When you pass a contiguous Numpy array, the conversion into OpenCV is pretty much INSTANT: "This data looks fine! Just give its RAM address to `cv::Mat` and voila!".
But when you instead insist on using those so-called "fast" channel transformations, where you "tweak" the Numpy array's view and stride values, then you are giving OpenCV a Numpy array with non-contiguous RAM and bad "strides". The PyOpenCV layer (the wrapper between OpenCV and Python) detects this problem, and creates a BRAND NEW, COPIED, RE-ARRANGED (CONTIGUOUS) NUMPY ARRAY. This is VERY VERY VERY VERY SLOW.
In other words, if you've used those dumb Numpy "view" manipulation tricks, *EVERY* CALL TO OPENCV APIS IS CAUSING a HUGE memory copy (images are large, especially 1080p+ screenshots/video frames), a lot of math inside `PyArray_GETCONTIGUOUS / PyArray_Cast` to create that new object while respecting your tweaked "strides", etc.
Your code won't be faster at all. It will be SLOWER!
**Demonstration of the Slowness**
Let's use a random OpenCV API to demonstrate the slowdown caused by all of those conversions. We'll use `cv2.imshow` here, but *any* OpenCV API call will always be doing the same "Python to OpenCV" conversions of the numpy data, so the exact API doesn't matter. They will *all* have this overhead.
Here's the example code:
import cv2
import numpy as np
import time
#img1 = cv2.imread("yourimage.png") # If you want to test with an image.
img1 = np.zeros([2160,3840,3], np.uint8) # Create a 4K image.

◆ ◆ ◆ ◆ ◆

**Instructions**
**1)** Retype the part of the OpenCV array-conversion text starting with "In other words, if" and going on through "will be SLOWER!".
**2)** In the OpenCV array-conversion text, what does the PyOpenCV layer create when it receives a Numpy array with non-contiguous RAM and bad strides?

**Data extract**
◆ ◆ ◆ ◆ ◆

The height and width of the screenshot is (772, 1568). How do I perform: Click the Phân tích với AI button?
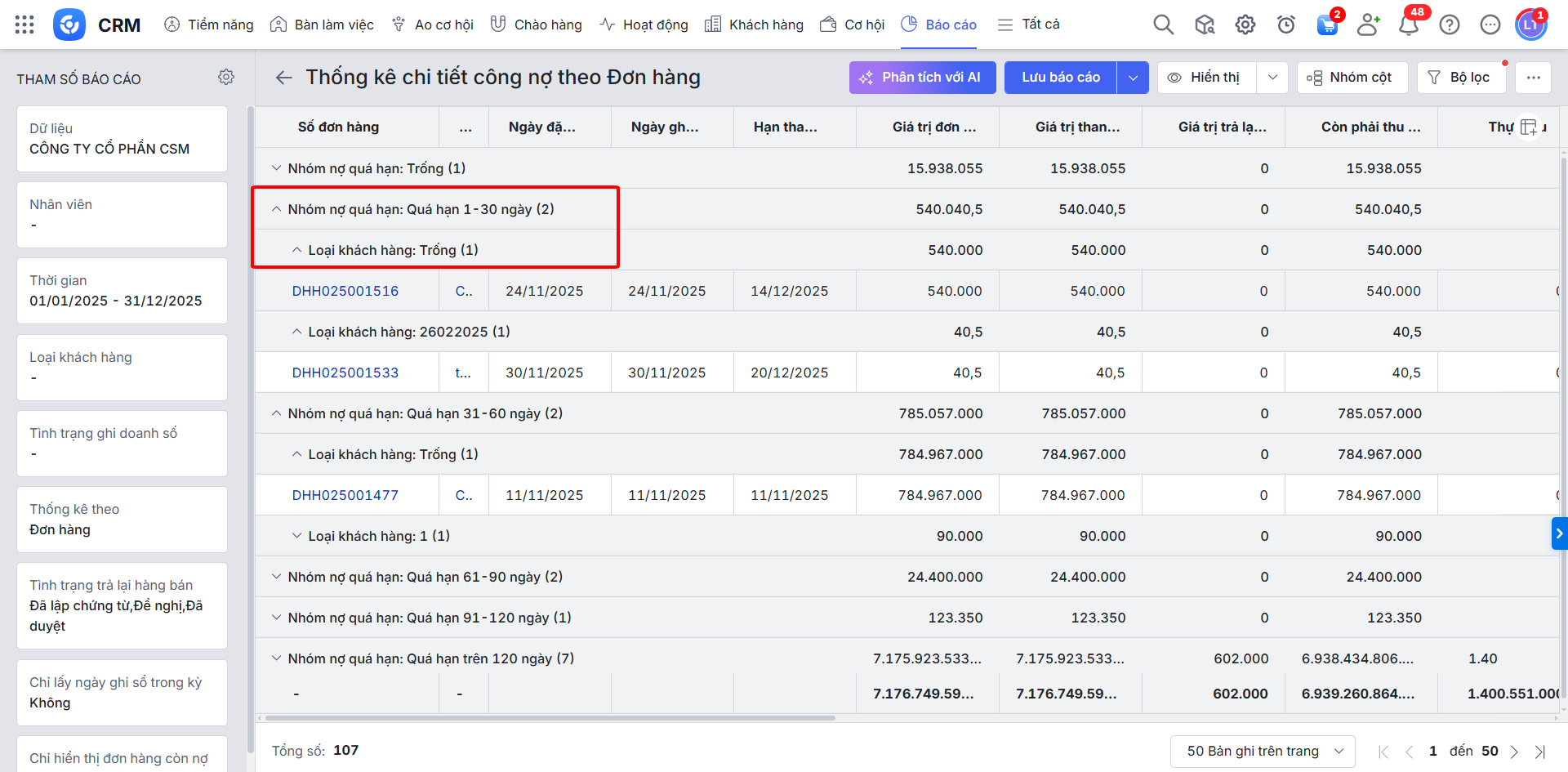tap(922, 78)
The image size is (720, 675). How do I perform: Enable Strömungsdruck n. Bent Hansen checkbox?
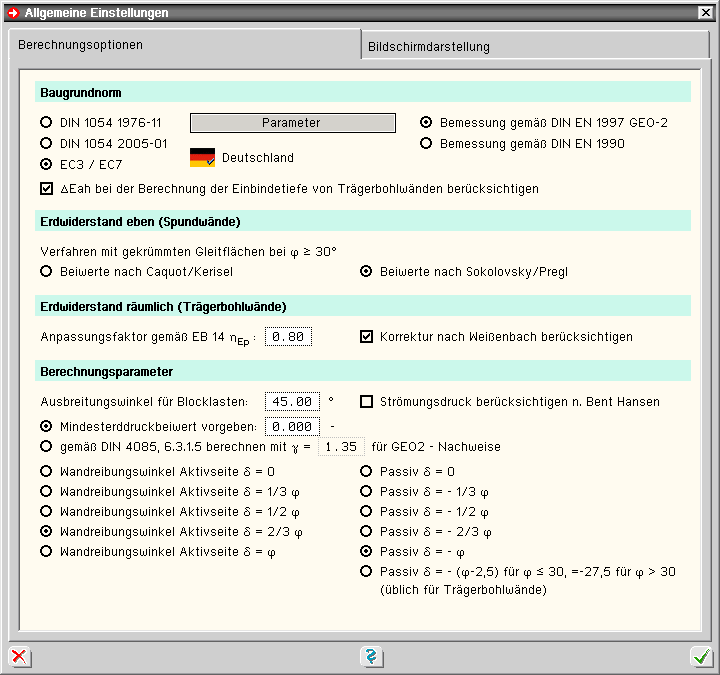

◆ ◆ ◆ ◆ ◆

**Outputs in order**
**1)**
In other words, if you've used those dumb Numpy "view" manipulation tricks, *EVERY* CALL TO OPENCV APIS IS CAUSING a HUGE memory copy (images are large, especially 1080p+ screenshots/video frames), a lot of math inside `PyArray_GETCONTIGUOUS / PyArray_Cast` to create that new object while respecting your tweaked "strides", etc.
Your code won't be faster at all. It will be SLOWER!

**2)** A brand new, copied, re-arranged (contiguous) Numpy array.